• [SUPPLIED ENTRIES]
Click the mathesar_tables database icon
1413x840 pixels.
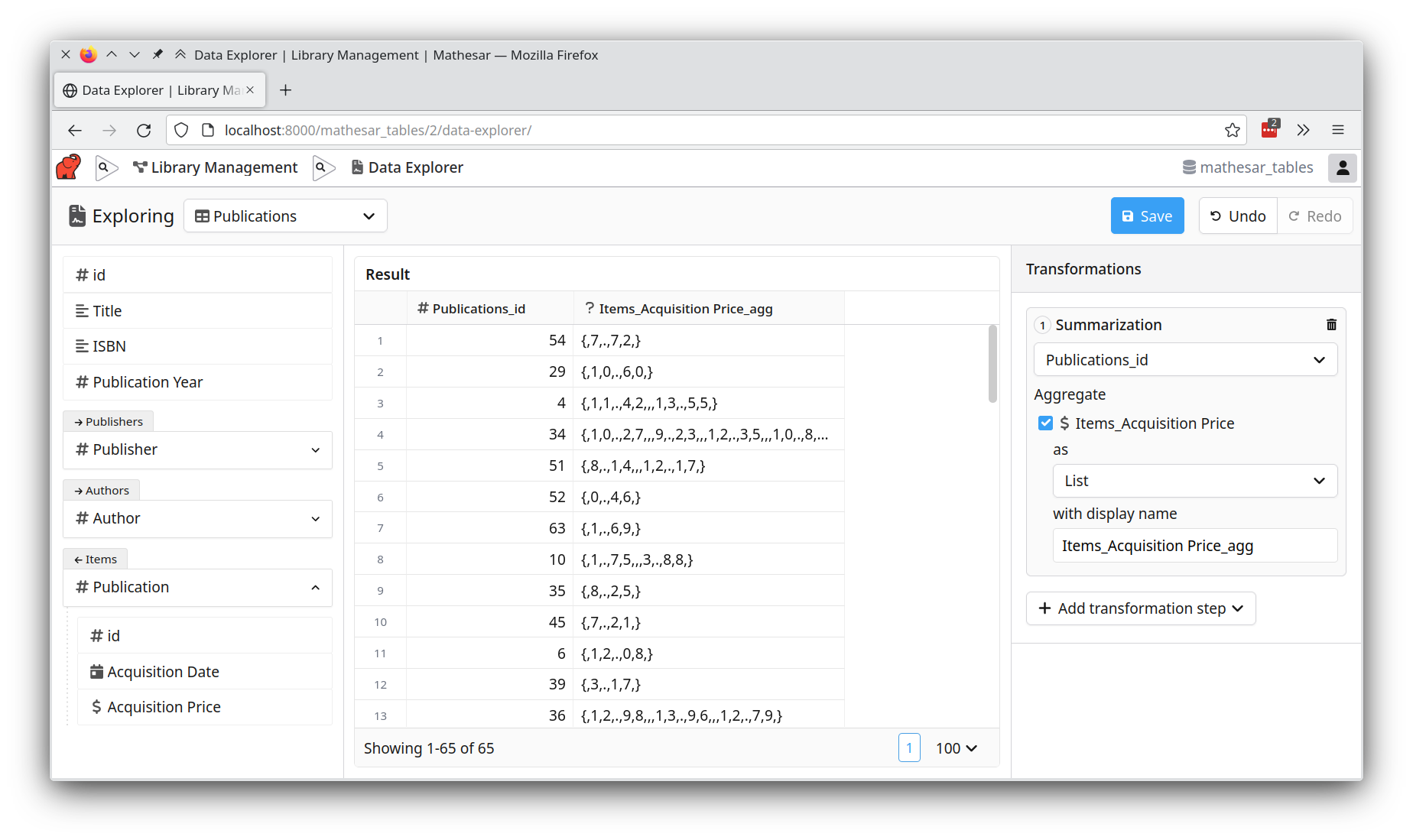tap(1187, 167)
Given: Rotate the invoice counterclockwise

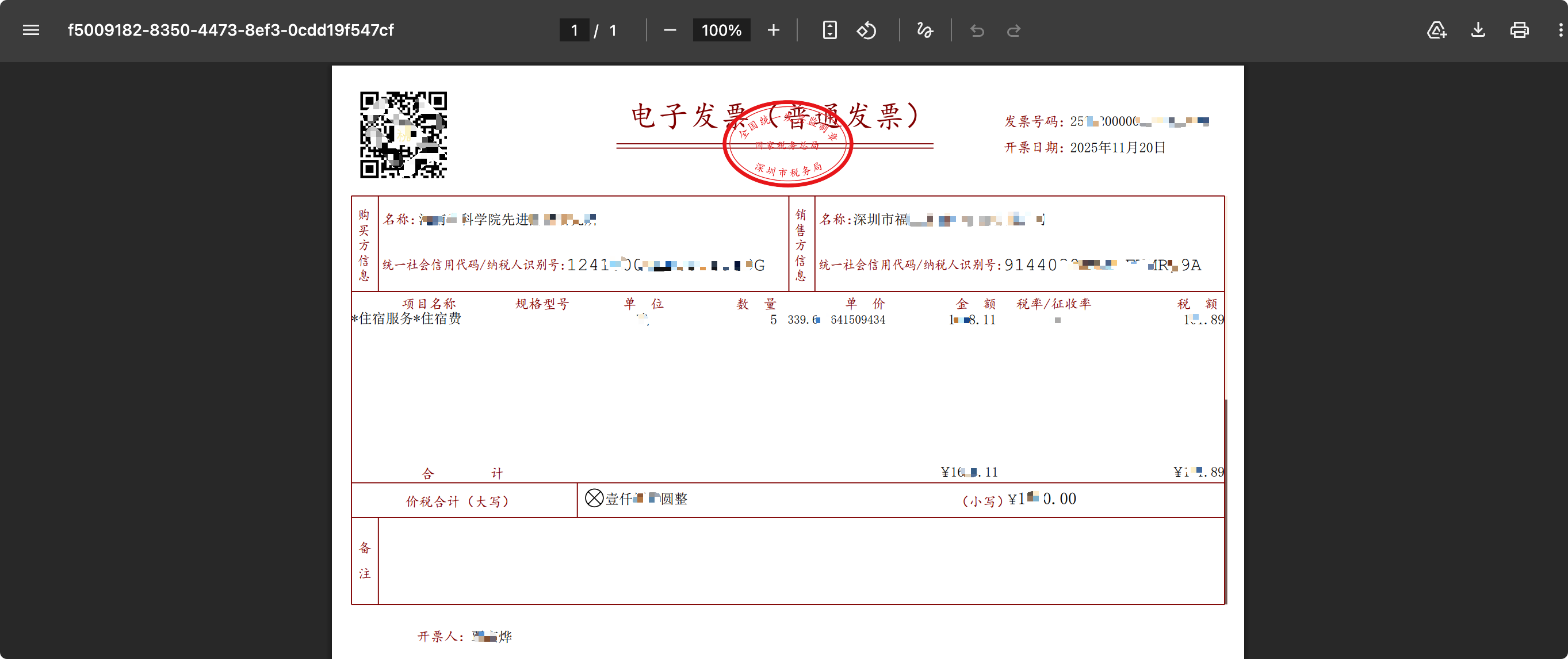Looking at the screenshot, I should 866,30.
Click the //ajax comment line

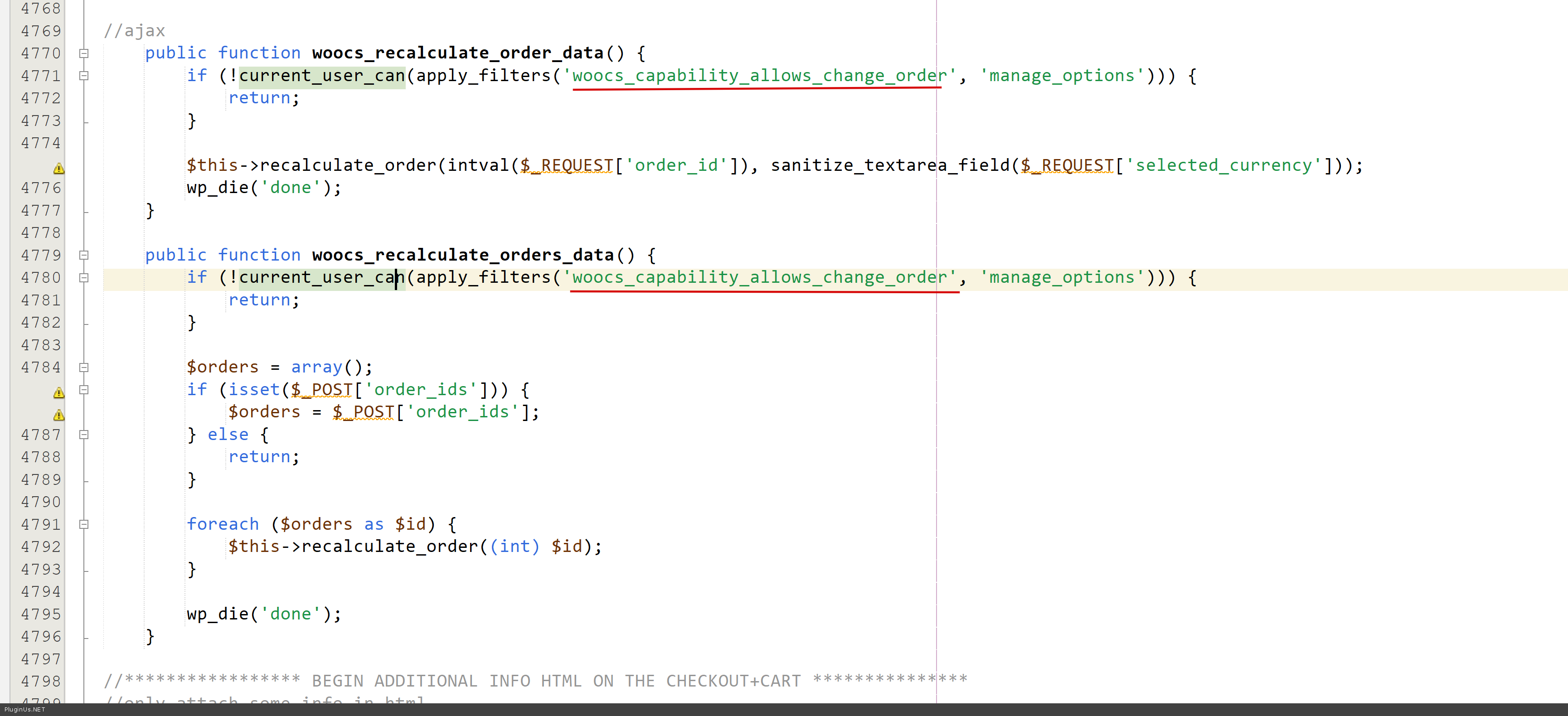(x=134, y=31)
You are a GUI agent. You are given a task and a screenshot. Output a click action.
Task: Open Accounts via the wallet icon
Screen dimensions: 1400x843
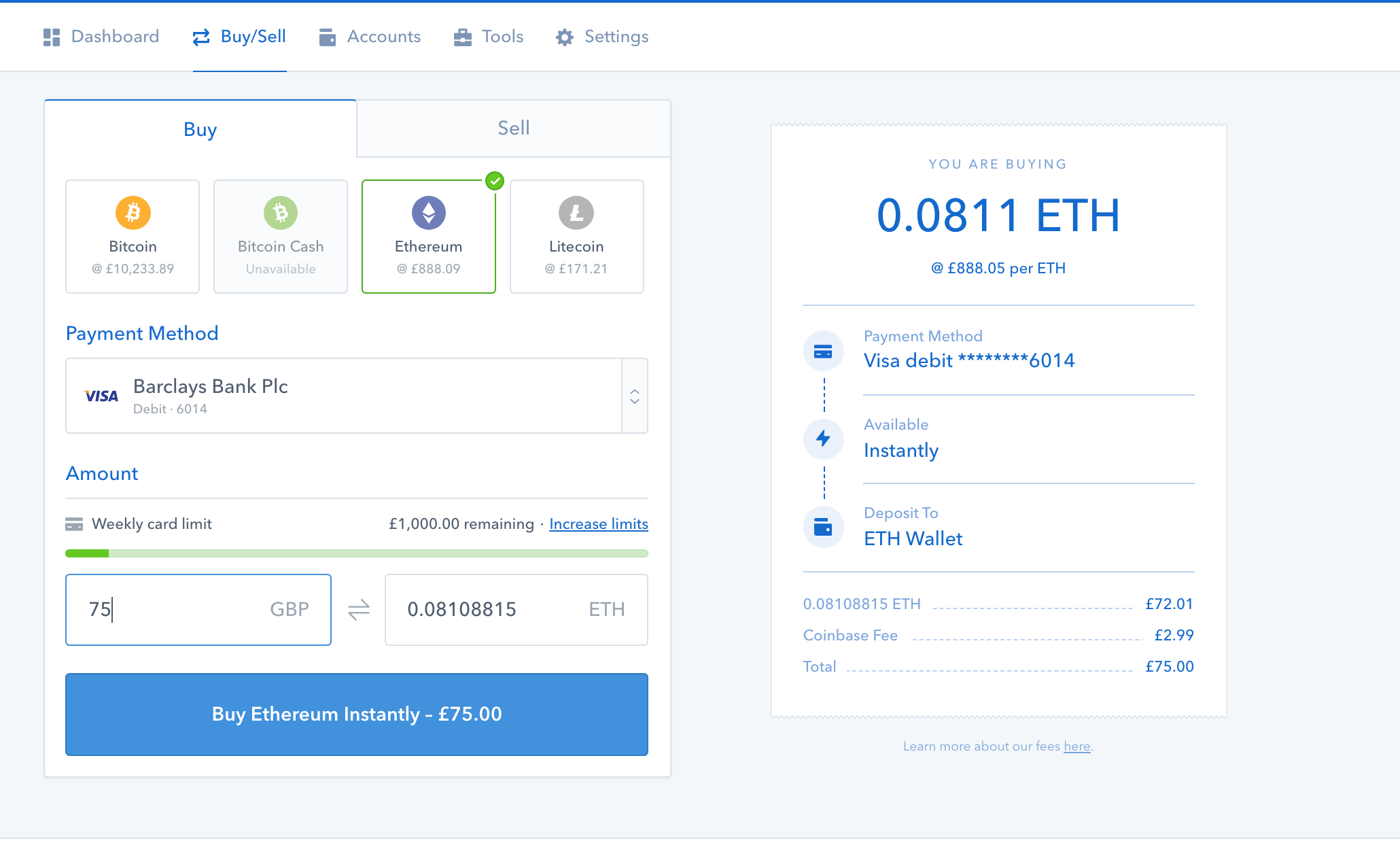coord(328,37)
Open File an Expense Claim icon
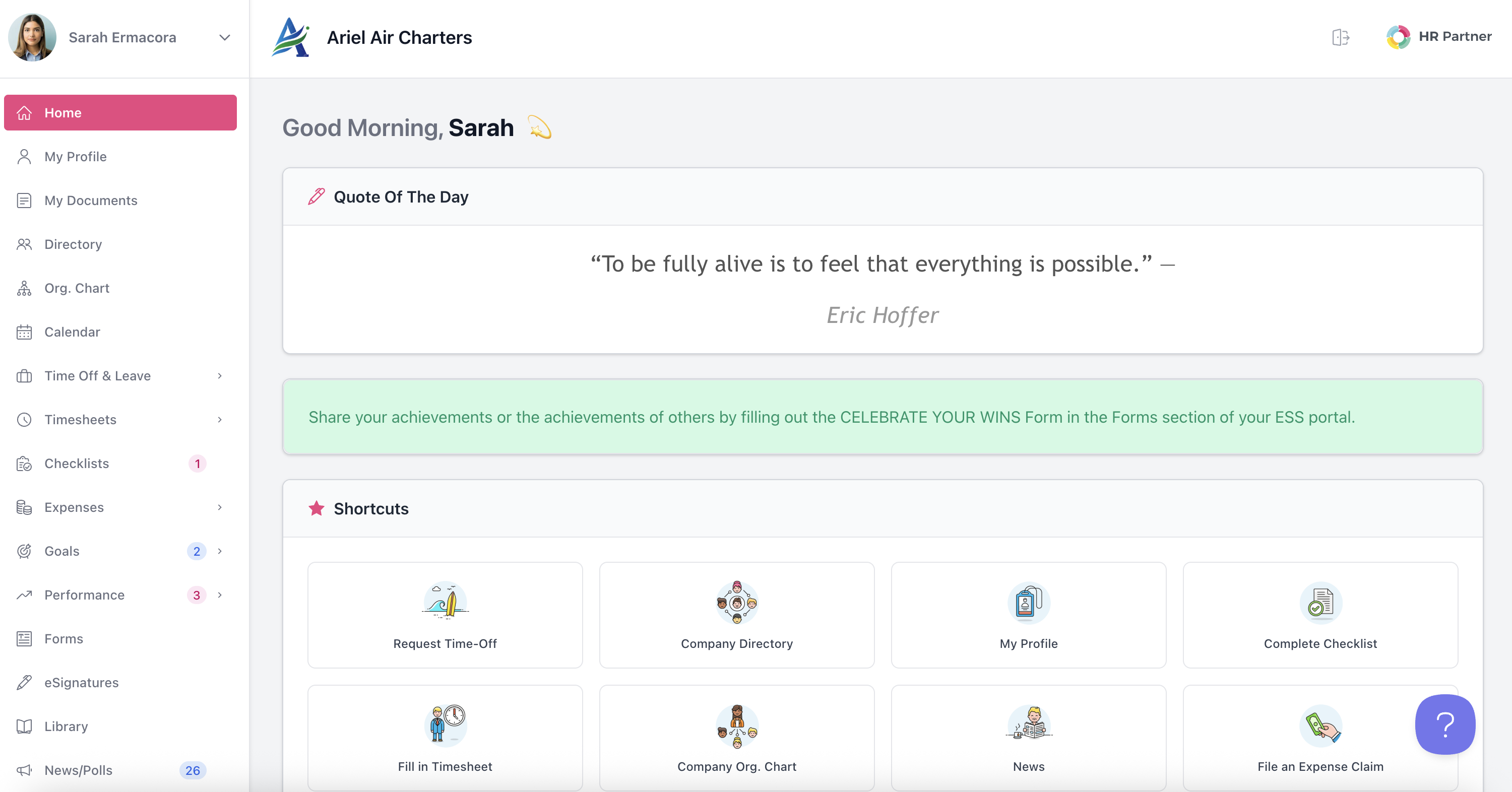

• [TASK]
Among the lines above, find those holding "icon" and copy each one.

• [RESPONSE TO THE TASK]
Click the mathesar_tables database icon
Task: Open Accounts via the wallet icon
Open File an Expense Claim icon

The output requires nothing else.